Jim McIsaac/Getty Images(COOPERSTOWN, N.Y.) – Two players from the same state, but whose baseball careers began worlds apart, shared the stage at the Baseball Hall of Fame on Sunday, seeing their names and faces engraved in plaques that will stand on display forever.
The class of 2016 included arguably the best hitting catcher of all time, Mike Piazza, and one of the game’s most exciting players, Ken Griffey Jr. Each of them born in Pennsylvania nearly 50 years ago, couldn’t have been less similar in their career arcs. Griffey was the top pick in the 1987 amateur draft and the only number one overall selection to be inducted, while Piazza, a 62nd round pick in 1988, was the lowest drafted player to ever be enshrined.
Piazza even highlighted the differences in his induction speech, saying that “about the only thing [the two] had in common as ballplayers was two arms and two legs.”
Griffey was named on a record 99.32 percent of the ballots cast by members of the Baseball Writers Association of America, falling three votes shy of unanimous induction. He won 10 gold gloves in his career, hit 630 home runs, and was known for his sweet swing and his flair – regularly wearing his baseball cap backwards.
In a 22-year career with the Seattle Mariners, Cincinnati Red and Chicago White Sox, Griffey was nicknamed “The Natural.” He hinted at that view of him as one of two major misconceptions he mentioned in his speech. The misconceptions? “I didn’t work hard and everything I did I made look easy,” he explained.
“Just because I made it easy doesn’t mean that it was. You don’t become a Hall of Famer by not working, but working day in and day out,” Griffey added.
He enters the hall wearing the Mariners logo that adorned his jersey for 13 of his 22 seasons.
Both Griffey and Piazza offered heartfelt thanks to their fathers in their speeches.
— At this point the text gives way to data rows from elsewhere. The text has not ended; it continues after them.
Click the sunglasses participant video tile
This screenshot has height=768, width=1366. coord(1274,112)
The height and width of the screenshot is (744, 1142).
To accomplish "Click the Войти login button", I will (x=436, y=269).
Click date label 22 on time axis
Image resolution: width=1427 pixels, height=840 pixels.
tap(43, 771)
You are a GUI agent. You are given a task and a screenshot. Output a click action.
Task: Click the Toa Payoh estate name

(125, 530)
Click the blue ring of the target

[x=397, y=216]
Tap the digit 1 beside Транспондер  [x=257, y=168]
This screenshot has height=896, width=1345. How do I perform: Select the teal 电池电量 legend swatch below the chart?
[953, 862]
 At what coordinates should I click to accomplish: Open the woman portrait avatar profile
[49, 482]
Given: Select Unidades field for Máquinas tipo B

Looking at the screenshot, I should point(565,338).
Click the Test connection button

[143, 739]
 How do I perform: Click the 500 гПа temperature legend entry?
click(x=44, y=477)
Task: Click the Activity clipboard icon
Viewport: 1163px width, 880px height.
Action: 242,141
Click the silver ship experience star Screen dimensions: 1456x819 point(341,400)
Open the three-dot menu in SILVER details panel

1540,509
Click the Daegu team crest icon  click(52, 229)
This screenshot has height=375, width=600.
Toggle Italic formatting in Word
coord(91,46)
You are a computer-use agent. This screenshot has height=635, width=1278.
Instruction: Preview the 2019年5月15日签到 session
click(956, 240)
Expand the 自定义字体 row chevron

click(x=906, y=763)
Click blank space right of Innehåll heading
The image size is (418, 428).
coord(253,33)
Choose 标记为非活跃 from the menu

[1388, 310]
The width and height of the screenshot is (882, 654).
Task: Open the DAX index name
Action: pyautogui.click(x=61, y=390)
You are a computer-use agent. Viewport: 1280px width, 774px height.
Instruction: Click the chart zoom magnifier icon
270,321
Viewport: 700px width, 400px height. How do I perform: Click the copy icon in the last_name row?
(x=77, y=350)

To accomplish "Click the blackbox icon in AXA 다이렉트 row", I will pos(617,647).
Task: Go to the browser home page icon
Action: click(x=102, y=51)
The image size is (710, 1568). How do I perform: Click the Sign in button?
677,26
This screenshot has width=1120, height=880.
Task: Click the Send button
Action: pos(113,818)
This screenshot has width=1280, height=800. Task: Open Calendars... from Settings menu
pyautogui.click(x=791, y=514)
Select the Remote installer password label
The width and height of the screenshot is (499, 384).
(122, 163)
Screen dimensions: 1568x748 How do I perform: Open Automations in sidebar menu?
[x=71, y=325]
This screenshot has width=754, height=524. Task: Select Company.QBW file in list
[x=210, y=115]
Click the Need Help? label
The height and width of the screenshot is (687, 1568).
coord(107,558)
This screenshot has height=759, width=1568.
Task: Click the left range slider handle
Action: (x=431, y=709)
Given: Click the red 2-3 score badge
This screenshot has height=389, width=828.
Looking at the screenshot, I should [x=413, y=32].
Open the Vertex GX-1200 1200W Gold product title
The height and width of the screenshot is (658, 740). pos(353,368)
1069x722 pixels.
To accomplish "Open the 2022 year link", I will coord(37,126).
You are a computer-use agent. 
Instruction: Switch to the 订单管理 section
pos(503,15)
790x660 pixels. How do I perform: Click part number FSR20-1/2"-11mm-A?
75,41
Griffey credited his father, a star ballplayer in his own right, with teaching him “how to play this game, but more importantly, he taught me how to be a man, how to work hard, how to look at yourself in the mirror each and every day and not to worry about what other people are doing.”
Piazza was drafted by the Los Angeles Dodgers in part because then-manager Tommy Lasorda was a close friend of Piazza’s father. Piazza noted in his speech that his father “dreamed of playing in the major leagues,” but that “the realities of life” got in the way.
He also touched on one of the defining moments of his career, a game-winning home run in the first baseball game in New York City after the terrorist attacks of September 11, 2001. “To witness the darkest evil of the human heart…will forever be burned in my soul,” Piazza said. “But from tragedy and sorrow came bravery, love, compassion, character and eventual healing.
“Many of you give me praise for the two-run home run in the first game back on Sept. 21st, but the true praise belongs to police, firefighters, first responders that knew that they were going to die, but went forward anyway. I pray that we never forget their sacrifice.”
Piazza played 16 seasons for the Los Angeles Dodgers, Florida Marlins, New York Mets, San Diego Padres and Oakland A’s. He hit 427 home runs, including a record 396 as a catcher. He also appeared in 12 All-Star games and won 10 Silver Slugger Awards. While he spent about the same amount of time with his first team, the Los Angeles Dodgers as he did the New York Mets, it is with the latter team that he will be enshrined.
The Hall of Fame estimated that about 50,000 people attended the induction ceremony, tied for the second-most all time. The highest figure, estimated at over 80,000 was in 2007 when Cal Ripken Jr. and Tony Gwynn were enshrined.